Une réponse à la stratification du risque : l’analyse de l’électrocardiogramme
En dehors du sus-décalage en dôme du segment ST en dérivation V1 et/ou V2, il existe de nombreuses différences entre les patients à l’examen de l’ECG, ces marqueurs pourraient témoigner des anomalies sousjacentes de la dépolarisation et/ou de la repolarisation. Plusieurs marqueurs ECG ont ainsi été proposés pour améliorer l’identification des patients les plus à risque de mort subite(9).
Dans un travail multicentrique international(10) coordonné à Lyon, les données ECG de 115 patients porteurs d’un aspect spontané de Brugada de type 1 (âge moyen 45,1 ± 12,8 ans, 91,3 % d’hommes) ont été analysées. Parmi ces patients, 45 ont présenté une FV documentée et/ou un arrêt cardiaque à un âge moyen de 38,7 ± 11,5 ans.
Par comparaison aux sujets sains à la date du recueil des données, les patients avec FV avaient significativement plus fréquemment des QRS ≥ 120 ms en dérivation V2, un intervalle Tpeak-Tend corrigé ≥ 100 ms, un aspect de repolarisation précoce inférolatérale et un aspect de type 1 en dérivation périphérique.
L’analyse multivariée souligne le caractère péjoratif d’un allongement de l’intervalle Tpeak- Tend corrigé (hazard ratio 8,3 ; IC95% : 2,4-28,5 ; p < 0,001), avec un risque cumulatif lorsque ce marqueur s’associe à la présence d’une repolarisation précoce inféro-latérale (hazard ratio 14,9 ; IC95% : 4,2-53,1 ; p < 0,001) ou à un pattern de type 1 en dérivation périphérique (hazard ratio 17,2 ; IC95% : 4,1-72 ; p < 0,001) et un risque maximal lorsque ces 3 marqueurs sont associés (hazard ratio 23,5 ; IC95% : 6-93 ; p < 0,001). Grâce à l’utilisation d’un modèle statistique innovant, un outil graphique permettant d’estimer le risque de FV à 1 an a été établi (figure 1). Il tient compte de l’analyse des 3 marqueurs ECG et de l’âge du patient.
Figure 1. Modèle statistique de prédiction de FV à 1 an.

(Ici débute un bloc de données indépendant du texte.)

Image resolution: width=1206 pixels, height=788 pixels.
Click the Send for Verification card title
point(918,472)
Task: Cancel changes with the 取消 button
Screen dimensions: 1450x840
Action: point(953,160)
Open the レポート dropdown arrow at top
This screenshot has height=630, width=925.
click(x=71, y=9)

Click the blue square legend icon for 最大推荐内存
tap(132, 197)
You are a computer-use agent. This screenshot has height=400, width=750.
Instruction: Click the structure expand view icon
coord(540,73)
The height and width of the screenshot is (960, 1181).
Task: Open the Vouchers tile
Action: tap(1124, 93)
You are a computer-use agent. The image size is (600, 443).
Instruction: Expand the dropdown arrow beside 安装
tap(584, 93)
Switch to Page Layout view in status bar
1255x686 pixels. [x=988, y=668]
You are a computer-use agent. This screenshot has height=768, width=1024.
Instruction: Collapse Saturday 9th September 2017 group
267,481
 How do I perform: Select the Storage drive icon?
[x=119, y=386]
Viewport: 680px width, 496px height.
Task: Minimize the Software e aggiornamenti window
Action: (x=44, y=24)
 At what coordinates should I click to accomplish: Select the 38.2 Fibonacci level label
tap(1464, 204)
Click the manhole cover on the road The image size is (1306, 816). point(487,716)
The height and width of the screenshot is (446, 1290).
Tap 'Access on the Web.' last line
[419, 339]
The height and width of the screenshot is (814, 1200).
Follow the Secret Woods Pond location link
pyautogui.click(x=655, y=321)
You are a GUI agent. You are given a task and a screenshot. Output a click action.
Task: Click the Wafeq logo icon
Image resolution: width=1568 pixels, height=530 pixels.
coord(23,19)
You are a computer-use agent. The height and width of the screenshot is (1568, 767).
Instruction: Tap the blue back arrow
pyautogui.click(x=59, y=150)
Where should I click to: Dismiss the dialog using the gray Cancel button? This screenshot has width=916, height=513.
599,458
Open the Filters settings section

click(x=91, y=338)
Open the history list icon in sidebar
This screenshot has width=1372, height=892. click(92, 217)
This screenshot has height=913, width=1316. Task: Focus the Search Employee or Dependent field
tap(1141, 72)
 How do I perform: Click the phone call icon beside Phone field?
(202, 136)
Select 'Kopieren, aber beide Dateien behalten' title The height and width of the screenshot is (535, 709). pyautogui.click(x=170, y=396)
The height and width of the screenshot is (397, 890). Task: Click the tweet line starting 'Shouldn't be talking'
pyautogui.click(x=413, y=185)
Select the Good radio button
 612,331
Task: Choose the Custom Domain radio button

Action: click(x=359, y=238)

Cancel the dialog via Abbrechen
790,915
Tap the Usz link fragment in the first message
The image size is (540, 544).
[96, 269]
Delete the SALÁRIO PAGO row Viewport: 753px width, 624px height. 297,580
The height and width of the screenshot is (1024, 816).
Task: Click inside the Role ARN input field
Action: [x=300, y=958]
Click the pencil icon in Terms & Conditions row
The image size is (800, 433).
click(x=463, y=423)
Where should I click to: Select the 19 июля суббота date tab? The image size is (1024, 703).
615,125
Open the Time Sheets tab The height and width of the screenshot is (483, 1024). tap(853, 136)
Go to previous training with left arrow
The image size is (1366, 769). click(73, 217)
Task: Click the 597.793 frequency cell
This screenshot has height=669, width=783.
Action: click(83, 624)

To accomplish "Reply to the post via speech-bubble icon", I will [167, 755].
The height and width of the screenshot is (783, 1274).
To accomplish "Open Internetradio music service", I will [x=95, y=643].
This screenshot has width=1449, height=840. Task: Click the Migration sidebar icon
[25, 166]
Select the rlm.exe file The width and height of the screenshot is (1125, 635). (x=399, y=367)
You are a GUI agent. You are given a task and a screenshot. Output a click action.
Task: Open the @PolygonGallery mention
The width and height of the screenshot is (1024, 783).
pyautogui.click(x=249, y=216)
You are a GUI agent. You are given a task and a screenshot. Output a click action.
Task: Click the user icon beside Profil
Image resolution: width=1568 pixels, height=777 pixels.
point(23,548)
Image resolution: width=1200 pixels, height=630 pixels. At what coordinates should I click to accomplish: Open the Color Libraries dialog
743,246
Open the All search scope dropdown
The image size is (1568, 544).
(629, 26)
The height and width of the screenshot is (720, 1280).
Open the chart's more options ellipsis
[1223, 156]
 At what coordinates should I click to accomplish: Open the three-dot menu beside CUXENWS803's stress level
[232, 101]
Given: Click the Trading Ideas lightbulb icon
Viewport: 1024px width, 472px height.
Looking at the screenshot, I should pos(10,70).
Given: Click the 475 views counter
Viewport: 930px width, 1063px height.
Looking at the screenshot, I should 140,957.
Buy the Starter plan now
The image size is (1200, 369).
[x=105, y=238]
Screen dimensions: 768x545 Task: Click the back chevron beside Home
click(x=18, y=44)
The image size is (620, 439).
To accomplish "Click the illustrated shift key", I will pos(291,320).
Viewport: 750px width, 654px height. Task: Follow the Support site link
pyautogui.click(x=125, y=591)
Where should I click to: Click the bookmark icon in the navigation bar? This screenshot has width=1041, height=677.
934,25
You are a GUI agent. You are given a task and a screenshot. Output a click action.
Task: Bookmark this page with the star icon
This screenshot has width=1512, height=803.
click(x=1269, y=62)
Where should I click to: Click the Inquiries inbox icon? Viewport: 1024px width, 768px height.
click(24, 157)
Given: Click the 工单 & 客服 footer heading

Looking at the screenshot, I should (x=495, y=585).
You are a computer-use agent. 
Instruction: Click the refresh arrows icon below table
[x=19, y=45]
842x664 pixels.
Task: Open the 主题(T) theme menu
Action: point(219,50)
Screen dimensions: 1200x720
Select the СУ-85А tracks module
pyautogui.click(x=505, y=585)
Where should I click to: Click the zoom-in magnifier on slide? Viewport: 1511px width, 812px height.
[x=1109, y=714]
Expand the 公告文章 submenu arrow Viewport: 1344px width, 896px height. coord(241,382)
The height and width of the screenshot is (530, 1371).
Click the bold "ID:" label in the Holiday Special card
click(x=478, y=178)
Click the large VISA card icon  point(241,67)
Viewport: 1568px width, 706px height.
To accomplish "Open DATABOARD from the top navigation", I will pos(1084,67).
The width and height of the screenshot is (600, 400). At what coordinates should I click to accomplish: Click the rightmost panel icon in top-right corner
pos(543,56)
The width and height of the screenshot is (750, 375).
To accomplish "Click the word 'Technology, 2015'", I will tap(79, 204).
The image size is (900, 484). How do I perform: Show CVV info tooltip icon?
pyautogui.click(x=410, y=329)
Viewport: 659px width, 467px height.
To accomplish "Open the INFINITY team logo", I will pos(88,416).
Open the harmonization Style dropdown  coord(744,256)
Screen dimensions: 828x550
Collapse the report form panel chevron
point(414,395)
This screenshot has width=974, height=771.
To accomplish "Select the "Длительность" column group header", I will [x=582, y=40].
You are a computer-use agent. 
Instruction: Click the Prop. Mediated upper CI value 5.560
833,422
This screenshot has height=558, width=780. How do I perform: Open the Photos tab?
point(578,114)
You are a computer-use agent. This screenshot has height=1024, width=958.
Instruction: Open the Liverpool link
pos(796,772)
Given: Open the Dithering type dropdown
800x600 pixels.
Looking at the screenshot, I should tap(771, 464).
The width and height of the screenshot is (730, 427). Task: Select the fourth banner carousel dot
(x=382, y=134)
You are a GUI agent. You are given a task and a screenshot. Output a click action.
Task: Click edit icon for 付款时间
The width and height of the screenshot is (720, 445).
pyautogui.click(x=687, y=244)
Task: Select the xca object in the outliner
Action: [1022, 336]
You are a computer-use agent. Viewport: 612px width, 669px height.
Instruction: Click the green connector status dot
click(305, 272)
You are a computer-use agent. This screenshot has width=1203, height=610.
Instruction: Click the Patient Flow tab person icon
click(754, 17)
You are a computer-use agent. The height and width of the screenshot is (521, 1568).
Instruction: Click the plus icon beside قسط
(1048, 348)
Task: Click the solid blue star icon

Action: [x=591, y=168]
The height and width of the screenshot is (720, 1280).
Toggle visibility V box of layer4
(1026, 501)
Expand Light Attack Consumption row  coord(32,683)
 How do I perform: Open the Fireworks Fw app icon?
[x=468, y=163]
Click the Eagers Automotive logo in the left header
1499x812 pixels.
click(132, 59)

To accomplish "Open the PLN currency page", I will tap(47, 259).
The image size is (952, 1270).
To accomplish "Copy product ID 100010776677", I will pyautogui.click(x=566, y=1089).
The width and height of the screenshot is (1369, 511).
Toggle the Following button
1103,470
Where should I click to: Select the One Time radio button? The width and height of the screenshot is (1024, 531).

Ce nouvel outil s’avère précieux pour quantifier le risque de FV chez un patient porteur d’un aspect spontané de Brugada de type 1. Il peut aider à la discussion d’implantation ou non d’un DAI prophylactique.
• L’ECG témoigne de l’importance des anomalies de la dépolarisation et de la repolarisation contribuant au risque de fibrillation ventriculaire (FV).
• Nous avons développé un outil de prédiction du risque de FV pour les patients porteurs d’un aspect spontané de type 1, basé sur l’âge des patients et l’analyse de 3 marqueurs ECG simples.
• Cet outil facilement utilisable en consultation pourrait s’intégrer dans la discussion de primo-implantation d’un défibrillateur.
En pratique
L’analyse de l’ECG apporte une information objective, simple à obtenir.
Chez les patients porteurs d’un aspect spontané de Brugada de type 1, elle témoigne de l’importance des anomalies de la dépolarisation et/ou repolarisation.
Une analyse de marqueurs électrocardiographiques simples permettrait ainsi de quantifier le risque individuel de FV et pourrait s’intégrer à la discussion d’implantation prophylactique d’un DAI.